Vehicles moving on the wrong side of roads killed 24 people a day on average in 2018 in India, and accidents due to collisions with parked vehicles claimed 4,780 lives in the same year, a government report said. The report, accessed by Times Now, showed a 9% decrease since 2017 in accidents due to wrong-side driving, but casualties due to collisions with parked vehicles doubled in the same period.

The road transport ministry’s report, which was released on Friday, said that the number of people killed in all road accidents in 2018 was an all-time high of 1,51,417, about 3,500 more than the preceding year, reported The Times of India. Uttar Pradesh had the most road accident deaths – 22,256.

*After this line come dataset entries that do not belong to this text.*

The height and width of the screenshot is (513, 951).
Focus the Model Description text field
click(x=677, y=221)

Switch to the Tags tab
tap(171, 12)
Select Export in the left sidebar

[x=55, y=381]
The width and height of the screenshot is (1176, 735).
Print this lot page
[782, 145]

The total number of accidents in 2018 was 4,67,044 – a daily average of 1,280 accidents, the report said.

The share of two-wheelers involved in serious accidents was the highest at 31.4%, which was followed by cars and jeeps. The report said that fatalities among two-wheeler riders were more likely, at 35.2%. In the last year, cyclists, pedestrians and two-wheelers recorded 54% of the casualties in road accidents.

Speeding was one of the primary reasons for fatalities in road accidents, with 64.4% of people being killed due to it. Wrong-side driving resulted in 5.8% of the deaths.

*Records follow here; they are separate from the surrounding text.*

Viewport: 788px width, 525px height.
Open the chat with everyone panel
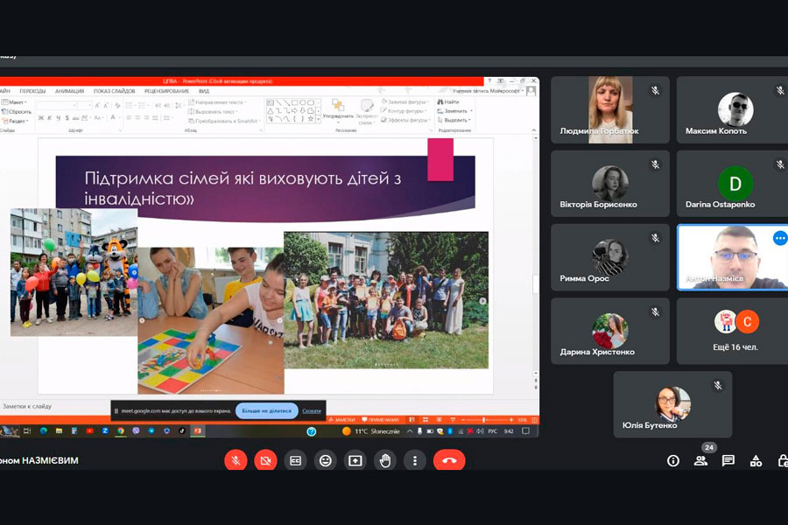(x=728, y=461)
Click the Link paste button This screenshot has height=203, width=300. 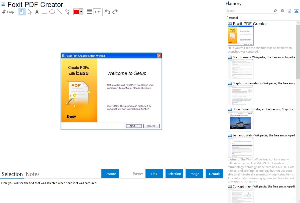[x=154, y=174]
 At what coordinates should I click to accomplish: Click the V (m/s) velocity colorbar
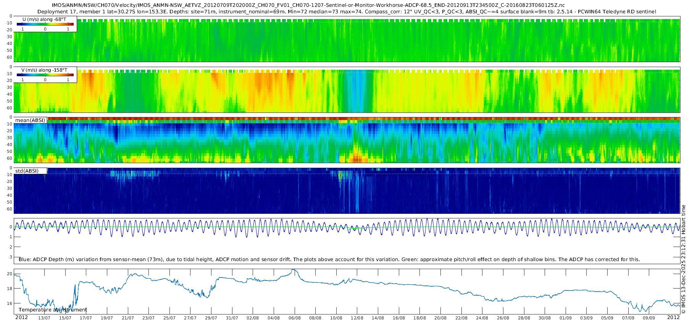[45, 75]
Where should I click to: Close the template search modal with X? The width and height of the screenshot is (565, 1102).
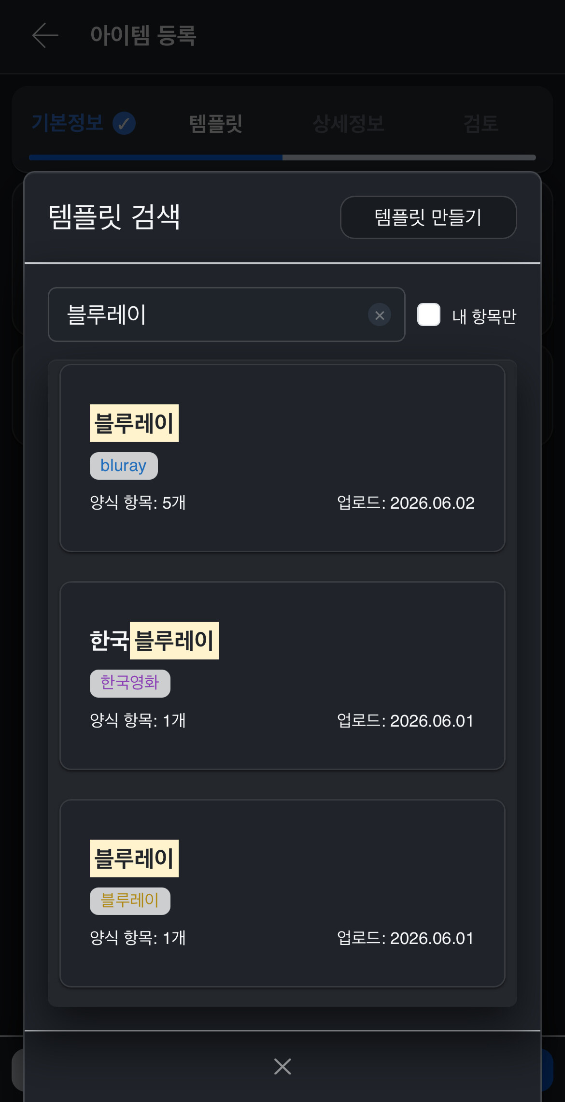(x=283, y=1066)
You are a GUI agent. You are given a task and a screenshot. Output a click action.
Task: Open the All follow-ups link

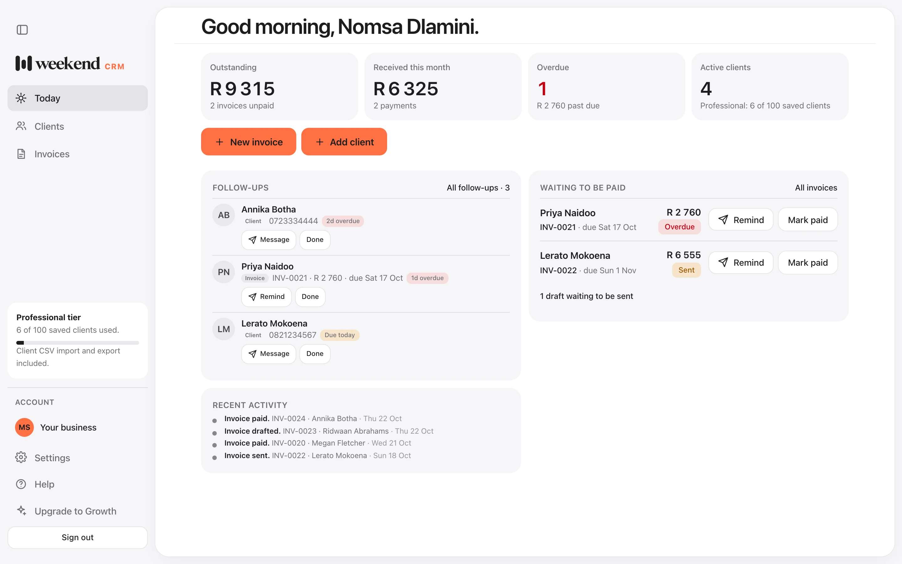pos(478,188)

The ministry’s report said that Delhi recorded a death due to road accidents about every five hours in 2018. Out of every 10 accidents in Indian cities, one was reported in the national Capital. This was the highest in the last five years. Out of 17,709 people who were killed in road accidents in cities with a population of more than one million, 1,690 were in Delhi. This figure is much higher than those recorded in Mumbai – 475 – and Kolkata – 294.

The Motor Vehicles (Amendment) Bill, 2019, which came into force on September 1, had resulted in protests from several states across the country due to the heavy fines introduced in the legislation. States like Rajasthan, West Bengal, Odisha and Maharashtra have raised concerns about the exorbitant penalties. Uttarakhand and Gujarat announced a reduction in the fines, while Karnataka Chief Minister BS Yediyurappa has instructed transport authorities in the state to reduce fines for traffic violations. West Bengal Chief Minister Mamata Banerjee has refused to implement the heavy fines, and Maharashtra and Kerala wrote to Union Transport Minister Nitin Gadkari against the exorbitant increase.